RATIFICATION OF APPOINTMENT OF PRICEWATERHOUSECOOPERS L.L.P.

        Stockholder ratification of the selection of PricewaterhouseCoopers
L.L.P. as Atmel's independent public accountants is not required by Atmel's
Bylaws or other applicable legal requirement. However, our Board is submitting
the selection of PricewaterhouseCoopers L.L.P. to the stockholders for
ratification as a matter of good corporate practice. If the stockholders fail to
ratify the selection, the Audit Committee and the Board will reconsider whether
or not to retain that firm. Even if the selection is ratified, the Board at its
discretion may direct the appointment of a different independent accounting firm
at any time during the year if it determines that such a change would be in the
best interests of Atmel and its stockholders.


VOTE REQUIRED AND RECOMMENDATION OF THE BOARD OF DIRECTORS


        The affirmative vote of the holders of a majority of the shares
represented and entitled to vote at the meeting will be required to ratify the
selection of PricewaterhouseCoopers L.L.P. as Atmel's independent public
accountants for the fiscal year ending December 31, 2001. Abstentions will be
counted toward the tabulation of votes cast on proposals presented to the
stockholders and will have the same effect as negative votes. Broker non-votes
are counted towards a quorum, but are not counted for any purpose in determining
whether this matter has been approved.

        OUR BOARD OF DIRECTORS UNANIMOUSLY RECOMMENDS VOTING "FOR" RATIFICATION
OF THE APPOINTMENT OF PRICEWATERHOUSECOOPERS L.L.P. AS INDEPENDENT ACCOUNTANTS
FOR THE YEAR ENDING DECEMBER 31, 2001. IN THE EVENT OF A NEGATIVE VOTE ON SUCH
RATIFICATION, THE BOARD OF DIRECTORS WILL RECONSIDER ITS SELECTION.

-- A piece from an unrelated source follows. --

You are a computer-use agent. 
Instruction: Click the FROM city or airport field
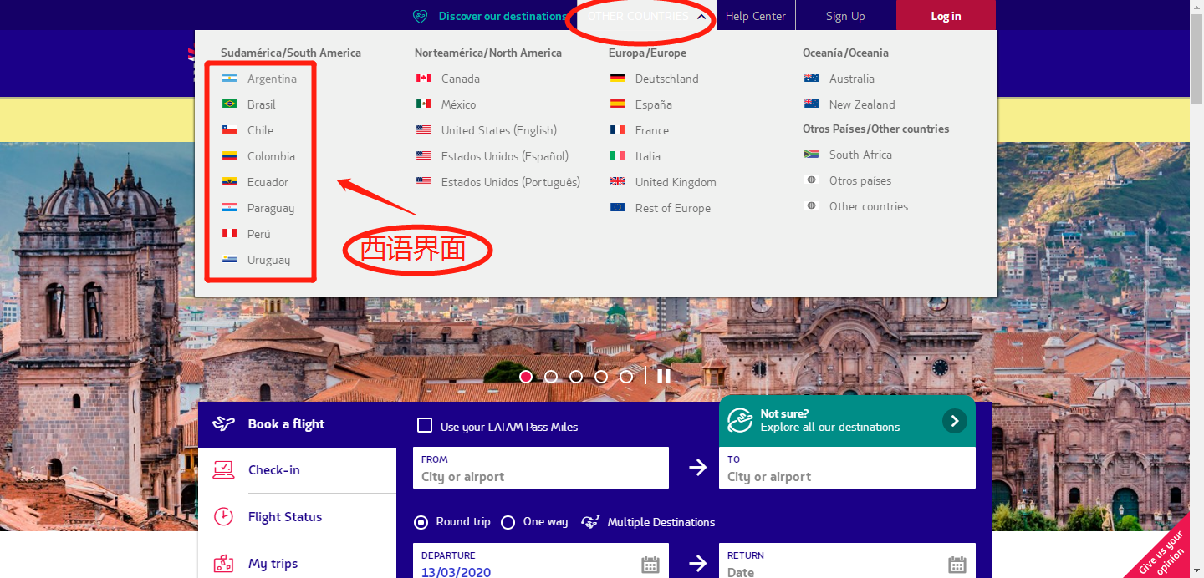[540, 476]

                                       11
   14

OTHER MATTERS

        We know of no other matters to be submitted to the meeting. If any other
matters properly come before the meeting or any adjournment or postponement
thereof, it is the intention of the persons named in the enclosed form of proxy
to vote the shares they represent as the Board of Directors may recommend.


                                            THE BOARD OF DIRECTORS


Dated: March 21, 2001


                                       12
   15

                                   APPENDIX A


                                ATMEL CORPORATION
                             AUDIT COMMITTEE CHARTER


PURPOSE

The primary purpose of the Audit Committee (the "Committee") is to assist the
Board of Directors (the "Board") in fulfilling its responsibility to oversee
management's conduct of the Company's financial reporting process, including
overviewing the financial reports and other financial information provided by
the Company to any governmental or regulatory body, the public or other users
thereof, the Company's systems of internal accounting and financial controls and
the annual independent audit of the Company's financial statements.

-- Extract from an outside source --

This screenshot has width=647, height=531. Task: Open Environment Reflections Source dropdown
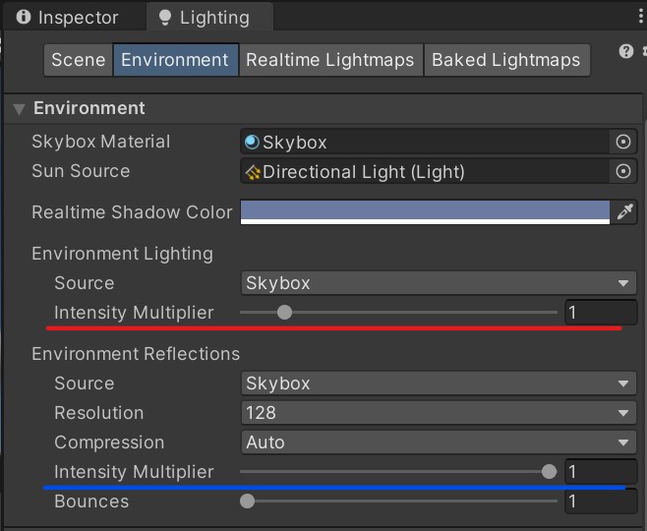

In discharging its oversight role, the Committee is empowered to investigate any
matter brought to its attention with full access to all books, records,
facilities and personnel of the Company and the power to retain outside counsel,
auditors or other experts for this purpose. The Board and the Committee are in
place to represent the Company's shareholders; accordingly, the outside auditor
is ultimately accountable to the Board and the Committee.

MEMBERSHIP

The Committee shall, by July 2001, be comprised of not less than three members
of the Board, and the Committee's composition will meet the requirements of the
Audit Committee Policy.

Accordingly, all of the members will be directors:

1.  Who have no relationship to the Company that may interfere with the exercise
    of their independence from management and the Company; and

2.  Who are financially literate or who become financially literate within a
    reasonable period of time after appointment to the Committee. In addition,
    at least one member of the Committee will have accounting or related
    financial management expertise.

KEY RESPONSIBILITIES

The Committee's job is one of oversight and it recognizes that the Company's
management is responsible for preparing the Company's financial statements and
that the outside auditors are responsible for auditing those financial
statements. Additionally, the Committee recognizes that financial management, as
well as the outside auditors, have more time, knowledge and more detailed
information on the Company than do Committee members; consequently, in carrying
out its oversight responsibilities, the Committee is not providing any expert or
special assurance as to the Company's financial statements or any professional
certification as to the outside auditors work.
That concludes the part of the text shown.